Aunque Allen dirigió su primera película, Toma el dinero y corre, allá por 1969, no sería hasta casi diez años después cuando con Annie Hall (1977) el director neoyorquino pareció encontrar la forma y el tono adecuados para sus películas, esa dosificación exacta de humor, drama, romanticismo y reflexión existencial que tan buen resultado le dio desde entonces. Prueba de ello es que durante la siguiente década Allen firmaría –y filmaría- las que posiblemente sean sus mejores películas: Manhattan (1979), La rosa purpura del Cairo (1985), Hannah y sus hermanas (1986) Otra mujer (1988) o Delitos y faltas (1989). Y sin embargo ya en el temprano 1972, cuando Woody continuaba aun inmerso en su periodo de aprendizaje existía un film que sin ser de Allen era casi tan alleniano como después llegarían a serlo sus mejores películas. Me estoy refiriendo, por supuesto, a Sueños de un seductor (Play it again, Sam) de Herbert Ross. Y es que Sueños de un seductor casi merecería figurar por derecho propio como la verdadera opera prima de Allen; un Allen antes de Allen.

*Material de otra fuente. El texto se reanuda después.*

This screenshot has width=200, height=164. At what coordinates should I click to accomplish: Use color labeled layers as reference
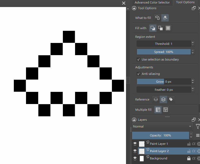click(x=171, y=99)
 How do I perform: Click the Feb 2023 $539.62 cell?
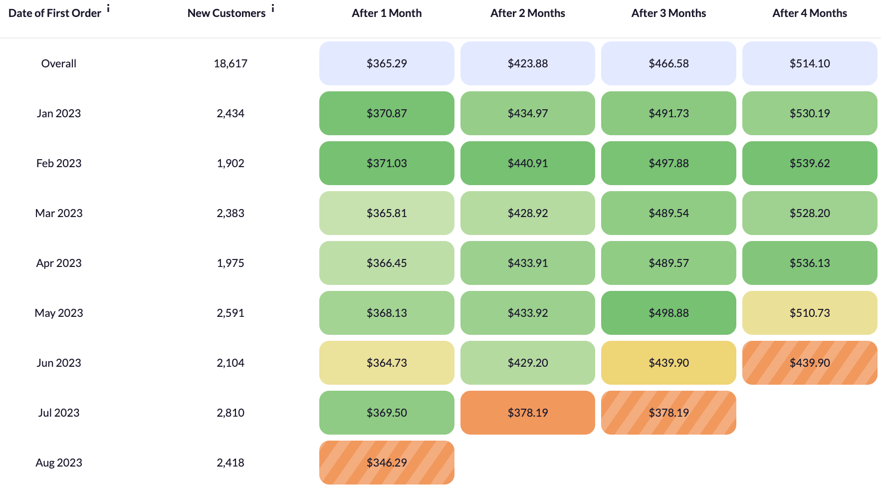[x=810, y=163]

Guionizada por él mismo a partir de una pieza teatral propia, Sueños de un seductor encuentra en el oficio de ese artesano del cine que fue Herbert Ross el vehículo idóneo para su desarrollo; un oficio que le imprime la sobriedad, la solidez y la contención de las que hasta entonces venía careciendo el cine de Allen y que tan necearias resultaban para que por encima de todo pudieran subrayarse los retratos de los personajes y sus vicisitudes. No olvidemos que fue él mismo, sabedor de sus limitaciones tras la cámara, quien le pidió a Ross que se encargará del proyecto. Sin embargo a pesar de que el film presenta indudables similitudes con su cine posterior, Sueños de un seductor contiene rasgos y señas de identidad que la hacen diferente a las demás películas allenianas y que le otorgan una personalidad propia, independiente de aquellas. Así por ejemplo se podría señalar que mientras en la obra posterior de Allen la temática recurrente de la mutua incomprensión entre hombres y mujeres se produce predominantemente en el marco del matrimonio, o al menos en el contexto de parejas ya establecidas, en Sueños de un seductor esta mutua incomprensión se da más bien en la fase previa, cuando la pareja aun no se halla formada, o lo que es lo mismo, si en aquellas la dificultad estriba en la pervivencia de la pareja, aquí lo problemático es su misma formación; más aun, mientras que en su filmografía el amor suele brotar con evidente facilidad, incluso me atrevería a decir que con excesiva generosidad y sus personajes rara vez conocen verdaderamente lo que significa la soledad, en Sueños de un seductor a Alan Felix, el treintañero neurótico abandonado por su esposa al que da vida Allen, le costará dios y ayuda encontrar pareja. Dios y ayuda, o la ayuda de dios encarnado en la legendaria figura de un Bogart imaginario que servirá de modelo al personaje.
Pero además el humor de Sueños de un seductor no es tampoco exactamente el mismo al que nos tiene acostumbrado su filmografia madura; aquí aun la comicidad se sustenta más en el gag visual, en la desmedida torpeza de Allen, que en esos dialogos tan endiabladamente ingenioso que son santo y seña de sus películas. Y no es que en el film de Ross falten las conversaciones hilarantes, pero en ningún momento adquieren ese papel protagonista que sin duda toman en la obra del neoyorquino. Diferencias estas que le dotan, como ya digo, de una personalidad propia pero que sin embargo no ahogan en ella el sabor del mejor Woody Allen; de ese Allen inteligente, divertido, sensible e, incluso en algunos momentos, profundo.
En fin, una obra peculiar que resulta especialmente interesante por cuanto permite vislumbrar no sólo lo que habría de ser después el cine de director judío, sino incluso lo que hubieran podido ser sus películas anteriores a Annie Hall si Allen hubiera alcanzado antes su madurez tras la cámara o si hubiese cedido la dirección a profesionales más experimentado.